Aim. Rewrite every one of the items below, replacing "Find the location of a particular element." with "Determine where the specified element is located." wherever it occurs and leaving all other text unchanged.

Items from a pointing dataset
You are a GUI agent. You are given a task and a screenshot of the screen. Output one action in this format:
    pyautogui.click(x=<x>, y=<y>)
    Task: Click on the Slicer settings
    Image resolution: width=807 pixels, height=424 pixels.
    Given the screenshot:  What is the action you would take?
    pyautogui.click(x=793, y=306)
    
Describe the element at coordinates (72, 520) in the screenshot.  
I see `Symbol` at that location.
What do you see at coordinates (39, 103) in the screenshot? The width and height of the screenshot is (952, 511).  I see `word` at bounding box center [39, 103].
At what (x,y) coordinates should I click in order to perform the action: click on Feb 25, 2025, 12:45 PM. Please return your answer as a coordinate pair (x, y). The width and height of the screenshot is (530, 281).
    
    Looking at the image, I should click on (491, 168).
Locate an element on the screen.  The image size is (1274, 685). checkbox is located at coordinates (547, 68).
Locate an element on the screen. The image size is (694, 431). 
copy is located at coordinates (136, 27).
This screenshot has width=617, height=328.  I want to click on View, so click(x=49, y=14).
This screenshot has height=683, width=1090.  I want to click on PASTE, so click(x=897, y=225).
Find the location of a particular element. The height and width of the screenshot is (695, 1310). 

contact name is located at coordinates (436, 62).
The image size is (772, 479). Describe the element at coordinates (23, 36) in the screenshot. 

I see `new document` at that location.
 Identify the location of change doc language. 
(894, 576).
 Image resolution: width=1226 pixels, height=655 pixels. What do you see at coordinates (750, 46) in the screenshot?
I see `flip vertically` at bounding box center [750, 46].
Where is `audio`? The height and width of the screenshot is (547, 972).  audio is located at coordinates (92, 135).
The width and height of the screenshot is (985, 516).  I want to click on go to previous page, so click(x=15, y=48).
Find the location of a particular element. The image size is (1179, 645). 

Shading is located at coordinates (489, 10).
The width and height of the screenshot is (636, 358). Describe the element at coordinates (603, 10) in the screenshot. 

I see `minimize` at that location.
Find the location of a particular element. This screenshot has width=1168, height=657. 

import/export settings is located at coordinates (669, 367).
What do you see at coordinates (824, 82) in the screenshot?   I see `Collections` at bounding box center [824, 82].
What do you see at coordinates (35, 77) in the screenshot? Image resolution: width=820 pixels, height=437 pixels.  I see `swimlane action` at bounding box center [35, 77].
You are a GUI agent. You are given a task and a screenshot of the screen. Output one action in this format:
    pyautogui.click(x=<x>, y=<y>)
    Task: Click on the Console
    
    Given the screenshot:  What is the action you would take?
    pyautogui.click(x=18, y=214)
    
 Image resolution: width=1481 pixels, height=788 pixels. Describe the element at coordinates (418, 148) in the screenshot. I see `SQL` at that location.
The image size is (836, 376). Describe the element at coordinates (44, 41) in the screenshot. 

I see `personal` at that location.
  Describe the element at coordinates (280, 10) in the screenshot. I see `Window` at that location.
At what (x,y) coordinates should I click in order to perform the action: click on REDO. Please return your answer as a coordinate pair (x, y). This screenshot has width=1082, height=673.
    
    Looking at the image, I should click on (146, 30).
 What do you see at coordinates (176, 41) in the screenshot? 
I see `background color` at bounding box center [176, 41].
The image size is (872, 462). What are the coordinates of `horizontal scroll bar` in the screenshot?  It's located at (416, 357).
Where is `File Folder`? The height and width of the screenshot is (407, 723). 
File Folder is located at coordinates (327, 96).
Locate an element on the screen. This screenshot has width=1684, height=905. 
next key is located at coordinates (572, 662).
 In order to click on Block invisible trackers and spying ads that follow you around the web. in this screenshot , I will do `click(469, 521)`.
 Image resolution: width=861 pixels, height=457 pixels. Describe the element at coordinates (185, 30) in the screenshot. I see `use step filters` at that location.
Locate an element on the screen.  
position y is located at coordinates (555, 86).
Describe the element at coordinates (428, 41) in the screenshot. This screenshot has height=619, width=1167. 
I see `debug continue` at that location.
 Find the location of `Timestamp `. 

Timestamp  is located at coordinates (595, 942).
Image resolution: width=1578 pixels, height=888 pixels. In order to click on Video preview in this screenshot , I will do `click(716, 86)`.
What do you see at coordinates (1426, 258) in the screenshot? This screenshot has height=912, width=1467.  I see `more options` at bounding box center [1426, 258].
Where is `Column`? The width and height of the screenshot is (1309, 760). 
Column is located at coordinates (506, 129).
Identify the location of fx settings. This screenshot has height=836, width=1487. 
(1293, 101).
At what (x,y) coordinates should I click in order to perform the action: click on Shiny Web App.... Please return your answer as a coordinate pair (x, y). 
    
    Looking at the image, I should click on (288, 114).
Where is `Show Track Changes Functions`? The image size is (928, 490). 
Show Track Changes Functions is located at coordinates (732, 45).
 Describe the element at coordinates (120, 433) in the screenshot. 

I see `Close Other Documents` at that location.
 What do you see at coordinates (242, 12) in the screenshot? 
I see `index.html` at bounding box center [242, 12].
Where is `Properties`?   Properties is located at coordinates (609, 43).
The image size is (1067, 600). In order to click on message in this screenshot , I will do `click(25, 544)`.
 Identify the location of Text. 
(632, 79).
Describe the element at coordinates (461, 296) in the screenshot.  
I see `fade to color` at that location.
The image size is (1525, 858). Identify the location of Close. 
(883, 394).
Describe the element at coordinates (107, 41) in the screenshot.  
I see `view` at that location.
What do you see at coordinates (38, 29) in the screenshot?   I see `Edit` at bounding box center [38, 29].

Answer.
You are a GUI agent. You are given a task and a screenshot of the screen. Output one action in this format:
    pyautogui.click(x=<x>, y=<y>)
    Task: Click on the Slicer settings
    Image resolution: width=807 pixels, height=424 pixels.
    Given the screenshot:  What is the action you would take?
    pyautogui.click(x=793, y=306)
    
Describe the element at coordinates (72, 520) in the screenshot.  
I see `Symbol` at that location.
What do you see at coordinates (39, 103) in the screenshot? The width and height of the screenshot is (952, 511).  I see `word` at bounding box center [39, 103].
At what (x,y) coordinates should I click in order to perform the action: click on Feb 25, 2025, 12:45 PM. Please return your answer as a coordinate pair (x, y). The width and height of the screenshot is (530, 281).
    
    Looking at the image, I should click on (491, 168).
Locate an element on the screen.  The image size is (1274, 685). checkbox is located at coordinates (547, 68).
Locate an element on the screen. The image size is (694, 431). 
copy is located at coordinates (136, 27).
This screenshot has width=617, height=328.  I want to click on View, so click(x=49, y=14).
This screenshot has height=683, width=1090.  I want to click on PASTE, so click(x=897, y=225).
Determine where the specified element is located. The height and width of the screenshot is (695, 1310). 

contact name is located at coordinates (436, 62).
The image size is (772, 479). Describe the element at coordinates (23, 36) in the screenshot. 

I see `new document` at that location.
 Identify the location of change doc language. 
(894, 576).
 Image resolution: width=1226 pixels, height=655 pixels. What do you see at coordinates (750, 46) in the screenshot?
I see `flip vertically` at bounding box center [750, 46].
Where is `audio`? The height and width of the screenshot is (547, 972).  audio is located at coordinates (92, 135).
The width and height of the screenshot is (985, 516).  I want to click on go to previous page, so click(x=15, y=48).
Determine where the specified element is located. The image size is (1179, 645). 

Shading is located at coordinates (489, 10).
The width and height of the screenshot is (636, 358). Describe the element at coordinates (603, 10) in the screenshot. 

I see `minimize` at that location.
Determine where the specified element is located. This screenshot has width=1168, height=657. 

import/export settings is located at coordinates (669, 367).
What do you see at coordinates (824, 82) in the screenshot?   I see `Collections` at bounding box center [824, 82].
What do you see at coordinates (35, 77) in the screenshot? Image resolution: width=820 pixels, height=437 pixels.  I see `swimlane action` at bounding box center [35, 77].
You are a GUI agent. You are given a task and a screenshot of the screen. Output one action in this format:
    pyautogui.click(x=<x>, y=<y>)
    Task: Click on the Console
    
    Given the screenshot:  What is the action you would take?
    pyautogui.click(x=18, y=214)
    
 Image resolution: width=1481 pixels, height=788 pixels. Describe the element at coordinates (418, 148) in the screenshot. I see `SQL` at that location.
The image size is (836, 376). Describe the element at coordinates (44, 41) in the screenshot. 

I see `personal` at that location.
  Describe the element at coordinates (280, 10) in the screenshot. I see `Window` at that location.
At what (x,y) coordinates should I click in order to perform the action: click on REDO. Please return your answer as a coordinate pair (x, y). This screenshot has width=1082, height=673.
    
    Looking at the image, I should click on (146, 30).
 What do you see at coordinates (176, 41) in the screenshot? 
I see `background color` at bounding box center [176, 41].
The image size is (872, 462). What are the coordinates of `horizontal scroll bar` in the screenshot?  It's located at (416, 357).
Where is `File Folder`? The height and width of the screenshot is (407, 723). 
File Folder is located at coordinates (327, 96).
Locate an element on the screen. This screenshot has width=1684, height=905. 
next key is located at coordinates (572, 662).
 In order to click on Block invisible trackers and spying ads that follow you around the web. in this screenshot , I will do `click(469, 521)`.
 Image resolution: width=861 pixels, height=457 pixels. Describe the element at coordinates (185, 30) in the screenshot. I see `use step filters` at that location.
Locate an element on the screen.  
position y is located at coordinates (555, 86).
Describe the element at coordinates (428, 41) in the screenshot. This screenshot has height=619, width=1167. 
I see `debug continue` at that location.
 Find the location of `Timestamp `. 

Timestamp  is located at coordinates (595, 942).
Image resolution: width=1578 pixels, height=888 pixels. In order to click on Video preview in this screenshot , I will do `click(716, 86)`.
What do you see at coordinates (1426, 258) in the screenshot? This screenshot has height=912, width=1467.  I see `more options` at bounding box center [1426, 258].
Where is `Column`? The width and height of the screenshot is (1309, 760). 
Column is located at coordinates (506, 129).
Identify the location of fx settings. This screenshot has height=836, width=1487. 
(1293, 101).
At what (x,y) coordinates should I click in order to perform the action: click on Shiny Web App.... Please return your answer as a coordinate pair (x, y). 
    
    Looking at the image, I should click on (288, 114).
Where is `Show Track Changes Functions`? The image size is (928, 490). 
Show Track Changes Functions is located at coordinates (732, 45).
 Describe the element at coordinates (120, 433) in the screenshot. 

I see `Close Other Documents` at that location.
 What do you see at coordinates (242, 12) in the screenshot? 
I see `index.html` at bounding box center [242, 12].
Where is `Properties`?   Properties is located at coordinates (609, 43).
The image size is (1067, 600). In order to click on message in this screenshot , I will do `click(25, 544)`.
 Identify the location of Text. 
(632, 79).
Describe the element at coordinates (461, 296) in the screenshot.  
I see `fade to color` at that location.
The image size is (1525, 858). Identify the location of Close. 
(883, 394).
Describe the element at coordinates (107, 41) in the screenshot.  
I see `view` at that location.
What do you see at coordinates (38, 29) in the screenshot?   I see `Edit` at bounding box center [38, 29].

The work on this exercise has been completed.